What should the lifetime of RestSharp client wrapper be?

During the process of migrating our application to the new RestSharp version, we notice that the documentation recommends the following usage:

public class GitHubClient {
    readonly RestClient _client;

    public GitHubClient() {
        _client = new RestClient("https://api.github.com/")
            .AddDefaultHeader(KnownHeaders.Accept, "application/vnd.github.v3+json");
    }

    public Task<GitHubRepo[]> GetRepos()
        => _client.GetAsync<GitHubRepo[]>("users/aspnet/repos");
}

Considering that new RestClient() under the hood does new HttpClient(handler), should GitHubClient be a Singleton? Or its lifetime shouldn't have any impact at all?


Solution 1:

Normally, an API client would be registered as a singleton as it must be thread-safe. In that case, the wrapped instance of RestClient, as well as its internal HttpMessageHandler (HttpClient is not that important here), will be a singleton.

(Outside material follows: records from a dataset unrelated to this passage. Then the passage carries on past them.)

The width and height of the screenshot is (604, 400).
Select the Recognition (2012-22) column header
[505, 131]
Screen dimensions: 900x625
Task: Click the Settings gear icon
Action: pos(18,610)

Basically, a plethora of issues of RestSharp was related to its use of the legacy HttpWebRequest, which had a primitive HttpClient caching inside. RestRequest, and, consequently, HttpWebRequest, used to have a number of properties that triggered instantiation of a new HttpMessageHandler when those properties were changed. And that caused all the issues you can possibly imagine, which are retailed in Microsoft docs.

Your question reminded me that HttpClient is disposable, but the current RestClient is not (as per v107.0.4), so I will add it in the next patch.